Ein gewaltiges Konfliktpotenzial schlummert auch in der Matrix-Organisation global tätiger Konzerne, wenn etwa Geschäftsführer und Regionalleiter einer Niederlassung getrennt an die Zentrale berichten, der Regionalleiter dem Geschäftsführer aber unterstellt ist. Die europäische Tochter einer US-Sportartikelfirma wurde seit 20 Jahren von einem erfahrenen Chef geleitet, der sich zusehends vom Erfolg seines jungen Regionalleiters für Osteuropa unter Druck gesetzt fühlte. Dessen Zuwächse waren zwar durch den Nachholbedarf der Reformländer leicht erklärbar, aber die unterschiedliche Dynamik in den Reports an die Konzernzentrale machte den gestandenen Boss doch nervös, zumal sein traditioneller westeuropäischer Markt so gut wie gesättigt war. Außerdem waren Marketingaktionen wie Streetball-Turniere in Ungarn ebenso erfolgreich wie kostengünstig, während diesseits der Grenzen die Ausrüstung von mehr oder weniger siegreichen Fußballmannschaften oder Werbekonzepte für rüstige Jogger nur wechselhaften Erfolg, aber dafür hohe Kosten einspielten. Der Chef schmetterte alle Vorschläge seines Nachfolgekandidaten ab, welche alternative Marketingkonzepte für den Heimmarkt vorsahen, schließlich war er schon länger im Geschäft.

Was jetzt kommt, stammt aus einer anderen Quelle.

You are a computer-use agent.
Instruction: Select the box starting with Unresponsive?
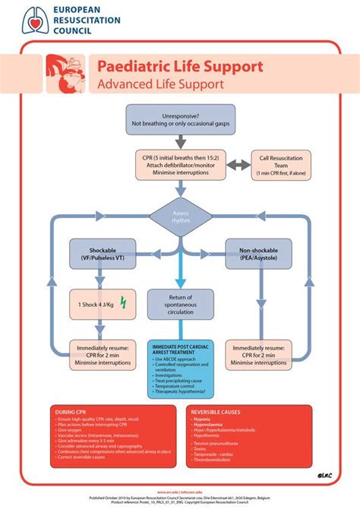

Das Match „MTV-Generation“ gegen „50-plus“ spitzte sich langsam, aber sicher zu, beide berichteten an die US-Zentrale mit zunehmend kritischen Anmerkungen über die Konzepte des jeweiligen Kollegen, bis die Kommunikation mit dem Partner schließlich vollends eingestellt wurde. „Der alte Geschäftsführer saß am längeren Ast und löste sich vom Konflikt, der junge Mitarbeiter resignierte und ging dem Unternehmen verloren“, erinnert sich Mertzanopoulos, dessen Beratungsunternehmen den Auftrag bekam, einen Nachfolger für den ehrgeizigen Regionalleiter zu suchen.

Bei etlichen Führungskräften steigert sich die Angst vor dem Jobverlust mit der Dimension des Kreditrahmens, den sie ausgeschöpft haben. Ein angemessener Lebensstil mit schmuckem Eigenheim, eventuelle Zahlungsverpflichtungen an die frühere Gattin oder teure Ausbildungskosten für die Kinder tragen nicht wesentlich zu einer unverkrampften Sicht über Sinn und Wert von Positionen bei. Als Mertzanopoulos einen frisch gekündigten Abteilungsleiter fragte, was die untere Schmerzgrenze beim Einkommen für ein neues Engagement in seiner Branche wäre, bekam er zur Antwort: „Genau 2.481 Euro.“ Das war die Summe, die zur Bedienung seiner monatlichen Kreditraten notwendig war. Die restlichen Kosten für den Lebensunterhalt konnte seine berufstätige Frau bestreiten.